The rising cost of residential care and lack of government oversight

Last week the National Audit Office (NAO) published a report on Pressures on children’s social care. The report was produced against the backdrop of increasing strain on finances and services, particularly children’s services, that local authorities have been experiencing. It set out to examine recent trends in pressures on children’s social care demand and activity and the response of both national and local government to these pressures.

The cost of children in care was shown to be a key factor in the pressures facing local authorities. The number of children coming into care has increased exponentially over the last eight years; between 2010-11 and 2017-18 the number of children in care at year end increased by 15 per cent to 75,420 children, more than triple the rate of overall population growth.

Residential care was identified as an area of concern in terms of service provision and in relation to financial control.

Residential placements are much more expensive than foster placements

It was reported that residential placements are, on average, much more expensive than foster care: in 2017-18, local authorities spent £1.61 billion on the 79,000 looked-after children in foster care, £20,400 per child. In contrast, they spent £1.25 billion on the 26,750 looked-after children placed in residential care (a category that includes secure units as well as children’s homes), which amounts to £46,600 per child.

Increase in the use of residential care

The report recorded an increase in the use of residential care over the last five years. One of the reasons for this has been a steep rise in the number of children over 16 taken into care, which increased by 78 per cent between 2010-11 and 2017-18, from 3,210 to 5,710. Local authorities told the NAO that these children often have more complex needs and as a result are harder to place into foster care and are therefore more likely to go into residential care. It was noted that the Government does not have local or national data to understand the frequency or scale of this issue.

Demand is outstripping capacity

The increase in the use of residential care had, the report said, exposed the lack of suitable placement capacity available to local authorities: only 32 per cent of local authorities reported that they had access to enough residential homes for children aged 14 to 15 years, and 41 per cent for those aged 16 to 17.

The cost of residential care is rising

Although the number of children placed in residential care by local authorities increased by 9.2 per cent between 2013-14 and 2017-18, the real-terms cost of residential care increased by 22.5 per cent over the same period, from £1.02 billion to £1.25 billion.

Several local authorities had told the NAO that providers are able to charge local authorities a higher amount for residential care.
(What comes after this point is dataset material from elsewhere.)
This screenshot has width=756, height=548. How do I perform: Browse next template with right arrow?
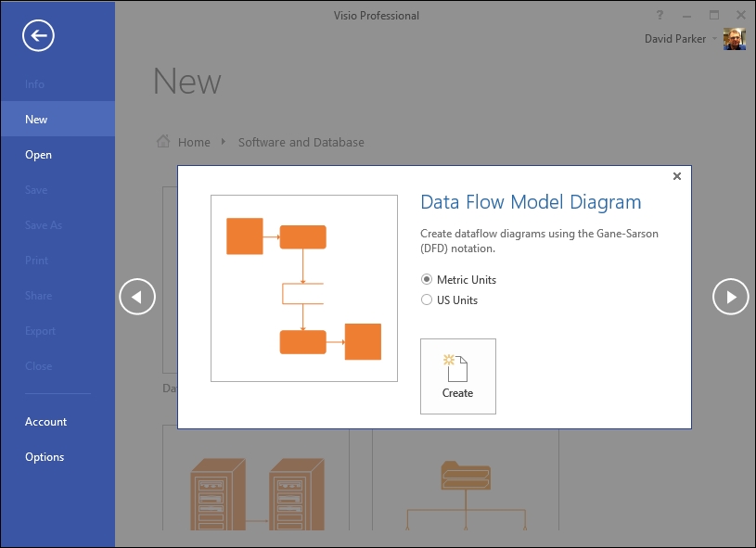(730, 297)
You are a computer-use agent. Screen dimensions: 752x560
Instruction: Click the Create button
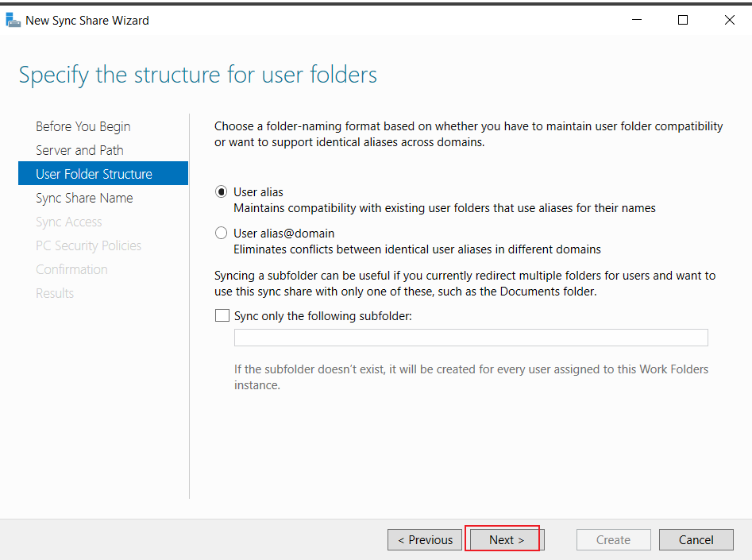tap(613, 540)
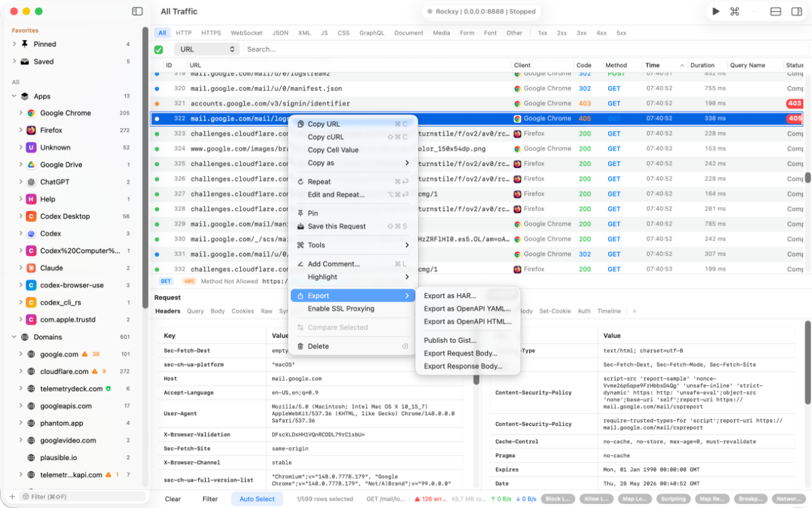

The report cited the 2016 independent review by Martin Narey as having found that an absence of successful commissioning, along with other factors such as place availability and limited market management, was resulting in different local authorities paying widely different prices for the same standard of residential care

The government does not understand the situation

The NAO report concluded that the Department for Education had made poor progress in improving children’s social care services since 2016. One of the problems, it stated, was that despite having put in place a program of reform, the Department still does not fully understand what is driving demand for children’s social care or why there is such wide variation between local authorities in their children’s social care activity and costs. It has not, the report said, yet done the work to tie together available sources of information and therefore it lacks a well-informed pathway to achieve its goal.

There is an urgent need for financial transparency

The NAO’s findings reflect what we have been told by Directors of Children’s Services and other senior children’s services professionals. Given the high costs of residential care to the public purse and the increase in the use of children’s homes there is clearly an urgent need for the government to ensure it has the information it needs to understand the sector and the pressures faced by local authorities so that all children can be provided with suitable placements and support.

The cost of residential care has increased by 22.5 per cent in the last five years

The current lack of government oversight of the residential children’s homes ‘market’ is coupled with a lack of financial transparency. Directors of Children’s Services have told us that they do not know how homes are spending the fees or what profits private providers are making for their shareholders. In our third briefing, Hearts and Heads, we recommended that local authorities should routinely ask for balance sheets from providers which clearly show how the money they have received for each child has been spent and how much profit has been made. We have been told that some local authorities would be loath to ask for this basic information through fear that the providers would refuse to work with them. In a ‘market’ where demand is outstripping supply, the larger providers frequently have more power than the purchasers. It is up to central government to address this lack of transparency and to make sure that basic financial information about how public money is being spent is publicly available.

Over the coming year we will be addressing some of these issues as we look in more detail at the structure of the residential care ‘market’ and at how broader systemic issues can contribute to the criminalisation of children.